DIRECTIONS:
a. In the section on lighter-than-air flight, how long did La France take to cover 8 km?
b. Return everything in the section on lighter-than-air flight from "Work on developing" down to "engine driven craft.".
c. Which people does the section on lighter-than-air flight name by both first and last name?

---------- DOCUMENT SECTION

Lighter than air
The 1884 La France, the first fully controllable airship
Although many people think of human flight as beginning with the aircraft in the early 1900s, in fact people had already been flying for some 200 years.
The first generally recognized human flight took place in Paris in 1783. Jean-François Pilâtre de Rozier and François Laurent d'Arlandes went 5 miles (8 km) in a hot air balloon invented by the Montgolfier brothers. The balloon was powered by a wood fire, and was not steerable: that is, it flew wherever the wind took it.
The navigable balloon created by Giffard in 1852
Ballooning became a major "rage" in Europe in the late 18th century, providing the first detailed understanding of the relationship between altitude and the atmosphere.
Work on developing a steerable (or dirigible) balloon (now called an airship) continued sporadically throughout the 1800s. The first powered, controlled, sustained lighter-than-air flight is generally believed to have taken place in 1852 when Henri Giffard flew 15 miles (24 km) in France, with a steam engine driven craft.
Another notable advance was made in 1884, when the first fully controllable free-flight was made in a French Army electric-powered airship, La France, by Charles Renard and Arthur Krebs. The 170 foot long , 66,000 cubic foot airship covered 8 km (5 miles) in 23 minutes with the aid of an 8-1/2 horsepower electric motor.
However, these aircraft were generally short-lived and extremely frail. Routine, controlled flights would not come to pass until the advent of the internal combustion engine (see below.)
Although airships were used in both World War I and II, and continue on a limited basis to this day, their development has been largely overshadowed by heavier-than-air craft.

--------------------
---------- DATASET EXCERPTS

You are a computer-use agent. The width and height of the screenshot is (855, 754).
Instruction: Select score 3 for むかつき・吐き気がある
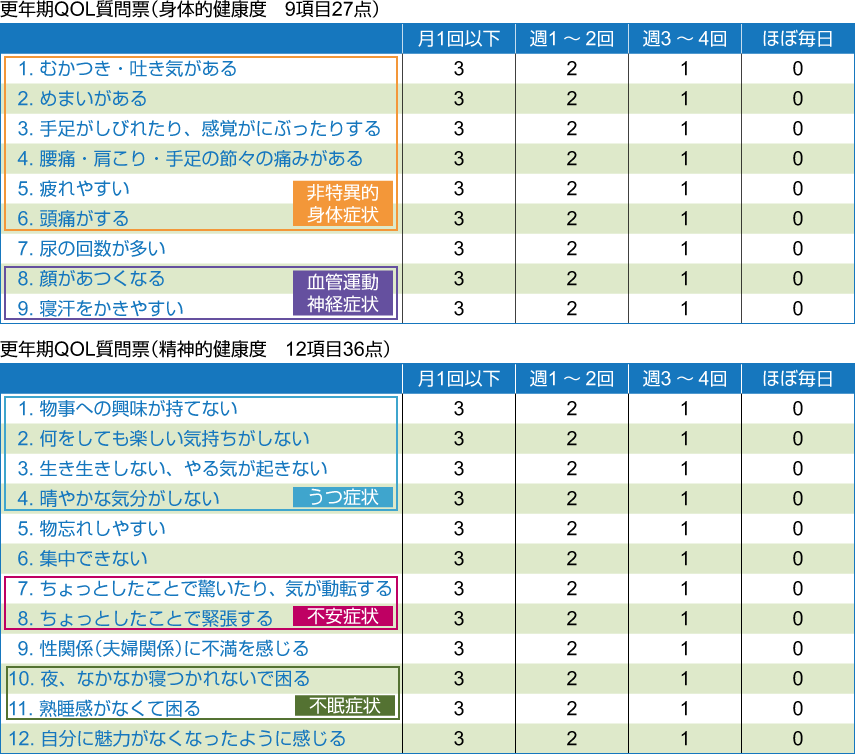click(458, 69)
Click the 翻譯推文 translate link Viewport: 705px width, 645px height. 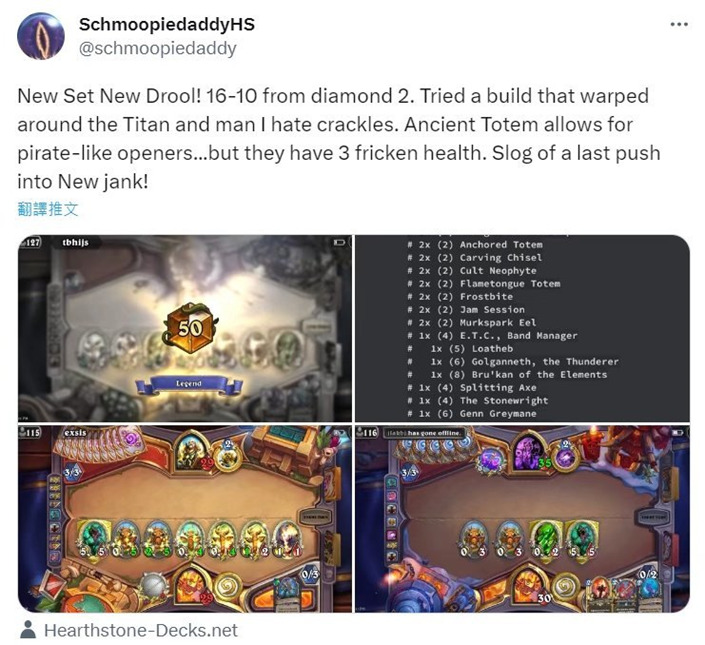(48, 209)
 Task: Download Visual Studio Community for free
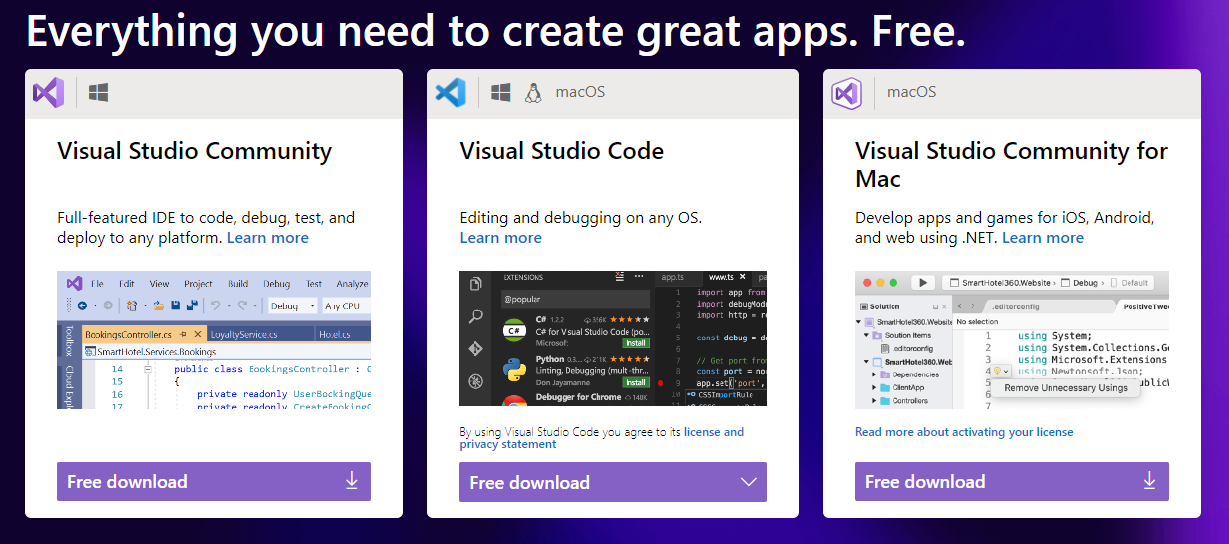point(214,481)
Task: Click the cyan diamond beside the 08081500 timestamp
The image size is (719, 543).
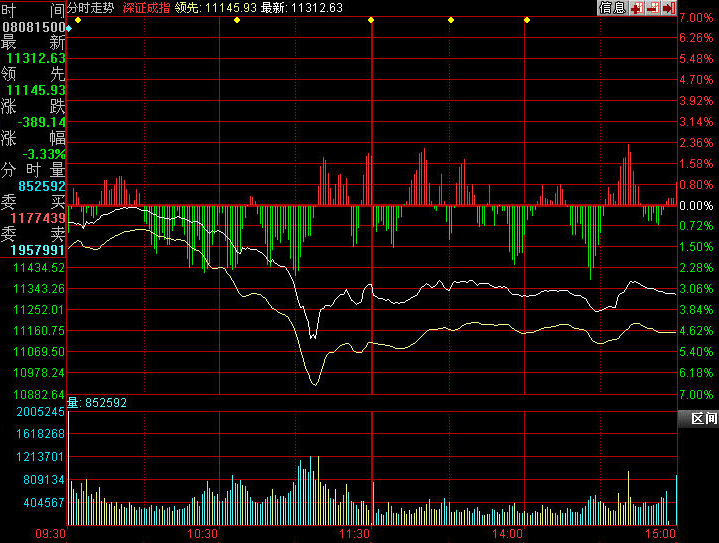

--------------------

ANSWERS:
a. 23 minutes

b.
Work on developing a steerable (or dirigible) balloon (now called an airship) continued sporadically throughout the 1800s. The first powered, controlled, sustained lighter-than-air flight is generally believed to have taken place in 1852 when Henri Giffard flew 15 miles (24 km) in France, with a steam engine driven craft.

c. Jean-François Pilâtre de Rozier, François Laurent d'Arlandes, Henri Giffard, Charles Renard, Arthur Krebs